Прототипом Изольды можно считать Грайне, героиню ирландских саг, в чьем имени не составит труда узнать все тот же гэльский корень «grian». Как гласит легенда, жена короля Финна Грайне, полюбившая прекрасного Диармайда (который, однако, не был влюблен в нее), добилась взаимности, использовав «гейс», опасное колдовское заклинание: молодой герой полюбил Грайне настолько сильно, что не мог жить без нее. Обратившись к легенде о Тристане и Изольде, мы увидим тот же сюжетный каркас: сначала Тристан равнодушен к Изольде, которая, желая добиться его любви, пускает в ход любовный напиток (эквивалент «geis»), имеющий столь сильное действие, что Тристан более не может жить без Изольды. В прозаическом романе XIII века, использующем этот сюжет, появляется новое дополнение: любовь Тристана настолько велика, что он не может выжить без соития с Изольдой, происходящего, по крайней мере, один раз в месяц. Символический смысл этого эпизода нетрудно понять: Изольда, солярная героиня, отдает свое тепло и жизненные силы лунарному персонажу Тристану. На протяжении двадцати восьми дней лунарный герой понемногу теряет силы и наконец исчезает. Это момент лунного затмения: луна, не освещенная более солнечными лучами, растворяется в вечной ночи, становясь равноценной небытию. Но соитие с Изольдой возвращает Тристану жизненные силы — и луна вновь возникает на небосводе. Однако у этой легенды трагический конец: вернувшись слишком поздно, Изольда не успевает залечить раны Тристана. Иными словами, солярная героиня не успевает сообщить свою энергию лунарному герою, и Тристан, лишенный помогавшей ему силы, более не может вернуться к жизни.

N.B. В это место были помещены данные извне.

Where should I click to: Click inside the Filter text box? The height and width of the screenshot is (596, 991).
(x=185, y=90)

Утверждать, что в основе легенды о Тристане и Изольде лежит катарский миф, будет, на наш взгляд, преувеличением: несмотря на то что в этой истории можно усмотреть даже некоторое сходство с персидским преданием, ее происхождение не вызывает сомнений — это ирландский миф. Однако другой крайностью станет отрицание того, что у этих историй нет ничего общего. Миф о Тристане и Изольде прекрасно известен окситанским трубадурам, чему найдется множество подтверждений. «Духовная связь» между мифами выражается в том, что в них присутствуют элементы солярной символики. Чтобы убедиться в этом, достаточно пересказать легенду о Тристане «на катарский лад», то есть раскрыть ее смысл согласно катарской доктрине. Во всех мифологических системах, принадлежащих индоевропейским народам, можно отыскать богиню Света — другое дело, что в ходе времен этому божеству могли придать иные функции. Так, с приходом патриархата и, соответственно, новой системы ценностей знаменитая скифская Диана, божество солярного типа, превратилась в лунарную героиню[42]. Возможно даже, что героем солярного типа, наделенным чертами богини-женщины, был и Ахурамазда из иранской мифологии.

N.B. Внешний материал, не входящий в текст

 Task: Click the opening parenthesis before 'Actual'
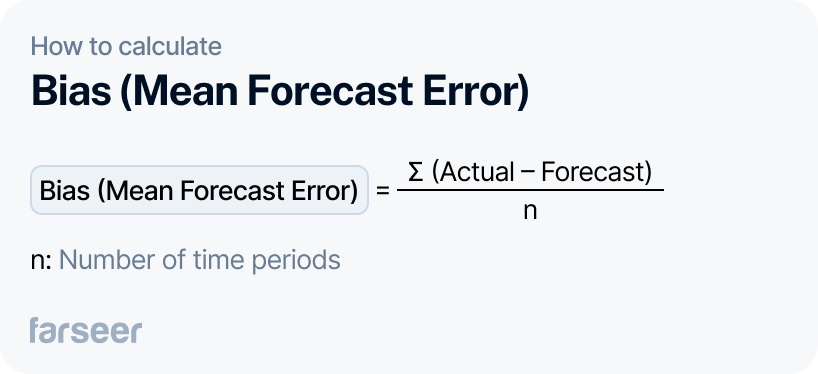[435, 173]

Таким образом, белокурая Изольда — это олицетворение Света-первопричины, утерянного сияния первобытного Рая. Восстание ангелов привело к тому, что восставшие стали пленниками Материи. Всеми силами падшие ангелы стремятся вернуться в царство Света, но, ослепленные иллюзиями-ловушками Сатаны, не могут увидеть обратной дороги. Этому препятствует сам Сатана (что, кстати, заложено в семантике самого слова «дьявол» — «быть поперек дороги»): те, кто пытается вернуться в царство Света, неизменно встречают его на своем пути. В легенде о Тристане его функции берет на себя Морольт, великан, напоминающий фоморов из ирландских легенд. Морольту, пожирающему свои жертвы, отдают молодых юношей и девушек — так и Сатана увлекает свою добычу в преисподнюю, дабы лишить человека надежды на спасение. Тристан борется с чудовищем и побеждает: иными словами, падший ангел Тристан, не забывающий о своем происхождении из царства Света, устраняет преграду на пути к нему. Отныне путь свободен, однако Тристан не знает, куда идти; к тому же борьба с Сатаной подорвала силы героя: его раны не заживают. Сев на корабль, Тристан отправляется в плавание наудачу, то есть погружается в первозданные воды, которые отделяют мир иллюзорный от мира реального.

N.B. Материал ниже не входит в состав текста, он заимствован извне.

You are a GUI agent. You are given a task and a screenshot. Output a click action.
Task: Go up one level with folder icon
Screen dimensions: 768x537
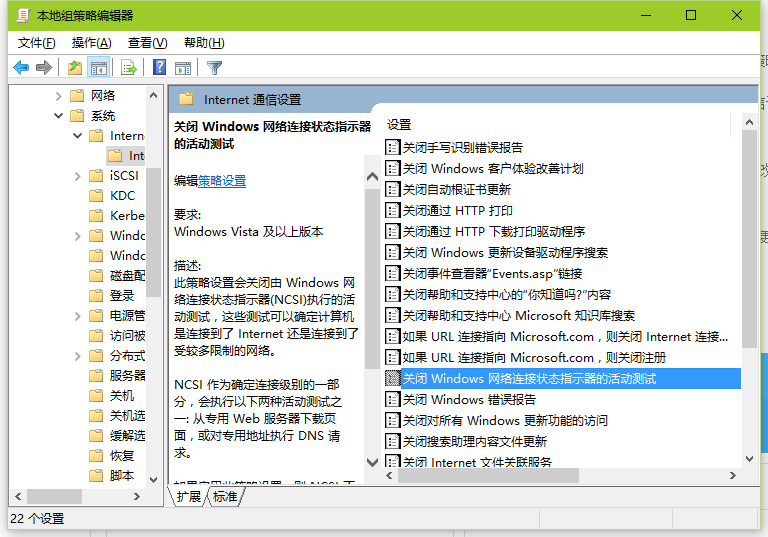[74, 68]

Наконец его корабль пристает к берегам Ирландии, то есть к берегам иного мира, в котором живет Изольда. Излечив Тристана, Изольда влюбляется в него и ищет случая, чтобы проявить свою любовь. Но герой еще не понимает, что перед ним то, к чему он неосознанно стремился: он хочет отдать Изольду в жены своему дяде Марку. Чтобы добиться этого, он должен сразиться с другим порождением Дьявола: в Ирландии водится огромный дракон, монстр, пожирающий свои жертвы. Тристан побеждает чудовище, но, отравленный зловонным дыханием монстра, чуть было не погибает. И вновь на помощь ему приходит Изольда — она снова залечивает раны героя, исполняя роль архаического, светлого и животворящего, солярного божества. Однако Тристан остается слеп и глух к любви героини. Тогда, устроив все так, чтобы ее служанка ошиблась кубком, Изольда выпивает «травяное вино» (любовное зелье) — то же самое делает и Тристан. У любовного напитка, фигурирующего в легенде, своя история: в кельтской мифологии его место занимало зелье познания, однако французские интерпретаторы легенды, желая снять вину с Тристана и Изольды за их соитие, превратили волшебное зелье, дающее знание «всего, что было и будет», в любовный напиток. Отныне Тристан, наконец признавший в Изольде тот источник Света, который он столь долго искал, более не может жить без нее, без ее животворных лучей: так у человеческой души, вспомнившей о своей принадлежности божественному миру, узнавшей о своей ангельской сути, более нет обратного пути. Катар, ставший совершенным, не может более отказаться от своей вновь обретенной ангельской сути.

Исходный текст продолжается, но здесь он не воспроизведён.